Detalhes da tarefa: Por favor, reproduza sem alterações, da notícia abaixo sobre a decisão do STJ, tudo o que vai de "Nas situações em" até "proporcional do preço.".

Texto selecionado:
_ _ _ _ _ _ _

Nas situações em que se verifica vício de qualidade do produto, o Código de Defesa do Consumidor (CDC) permite que o cliente opte pela substituição do bem por outro da mesma espécie, em perfeitas condições de uso, pela restituição imediata da quantia paga, sem prejuízo de eventuais perdas e danos, ou pelo abatimento proporcional do preço.
Tomando por base esse entendimento, a 3ª Turma do Superior Tribunal de Justiça, por maioria de votos, manteve o acórdão do Tribunal de Justiça de Minas Gerais (TJ-MG) que condenou uma loja de veículos a devolver o dinheiro pago por um cliente para adquirir uma Ferrari F-430, em 2009, sem saber que o carro tivera sua estrutura recuperada após um acidente grave. O preço do veículo foi R$ 1,17 milhão.
Além da devolução, a loja deverá reembolsar todas as despesas do comprador com seguro DPVAT, IPVA, revisão automotiva e parecer técnico, além de pagar uma indenização de R$ 25 mil por danos morais. A restituição dos valores, porém, foi condicionada à devolução do carro.
No recurso especial ao STJ, a loja alegou que não havia vício na qualidade do produto, já que o veículo pôde ser utilizado normalmente pelo comprador durante o tempo em que permaneceu com ele. A empresa também defendeu que o desgaste do carro deveria ser considerado no cálculo da restituição, sob pena de enriquecimento sem causa do cliente. Além disso, apontou que as despesas de manutenção do veículo durante o tempo de utilização deveriam ser imputadas ao cliente.
Direito à informação
O relator do recurso, ministro Marco Aurélio Bellizze, destacou que, nas hipóteses de vício de qualidade, as opções ao consumidor são garantidas pelo artigo 18, parágrafo 1º do CDC. Segundo ele, esse dispositivo deve ser interpretado em conjunto com o artigo 6º, inciso III, que estabelece o direito básico do consumidor à informação adequada e clara sobre todas as características dos produtos e serviços, como qualidade, quantidade, preço e eventuais riscos.
No caso em análise, Bellizze apontou que, de acordo com as instâncias ordinárias, a loja não cumpriu o seu dever, já que caberia a ela informar o consumidor sobre o sinistro que o veículo havia sofrido. Sem cumprir essa obrigação, argumentou o relator, a empresa frustrou as legítimas expectativas do consumidor, principalmente em relação à qualidade do produto.

_ _ _ _ _ _ _

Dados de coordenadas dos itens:
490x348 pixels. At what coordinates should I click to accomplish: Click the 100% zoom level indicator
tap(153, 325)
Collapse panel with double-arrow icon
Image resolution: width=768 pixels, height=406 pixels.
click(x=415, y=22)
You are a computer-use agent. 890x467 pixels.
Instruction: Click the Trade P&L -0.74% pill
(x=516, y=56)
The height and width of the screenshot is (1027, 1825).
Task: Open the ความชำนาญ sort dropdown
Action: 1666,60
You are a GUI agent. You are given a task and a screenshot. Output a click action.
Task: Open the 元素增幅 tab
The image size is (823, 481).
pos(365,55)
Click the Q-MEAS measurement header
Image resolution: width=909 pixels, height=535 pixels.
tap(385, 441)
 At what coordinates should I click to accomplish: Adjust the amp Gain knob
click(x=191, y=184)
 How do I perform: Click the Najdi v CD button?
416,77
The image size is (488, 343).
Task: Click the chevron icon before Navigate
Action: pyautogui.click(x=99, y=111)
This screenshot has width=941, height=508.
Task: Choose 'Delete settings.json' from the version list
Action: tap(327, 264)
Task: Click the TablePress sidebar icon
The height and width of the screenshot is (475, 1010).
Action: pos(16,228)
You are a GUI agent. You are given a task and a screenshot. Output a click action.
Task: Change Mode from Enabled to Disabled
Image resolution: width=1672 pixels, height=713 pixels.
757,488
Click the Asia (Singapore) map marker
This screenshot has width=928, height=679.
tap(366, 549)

_ _ _ _ _ _ _

Solução do exercício:
Nas situações em que se verifica vício de qualidade do produto, o Código de Defesa do Consumidor (CDC) permite que o cliente opte pela substituição do bem por outro da mesma espécie, em perfeitas condições de uso, pela restituição imediata da quantia paga, sem prejuízo de eventuais perdas e danos, ou pelo abatimento proporcional do preço.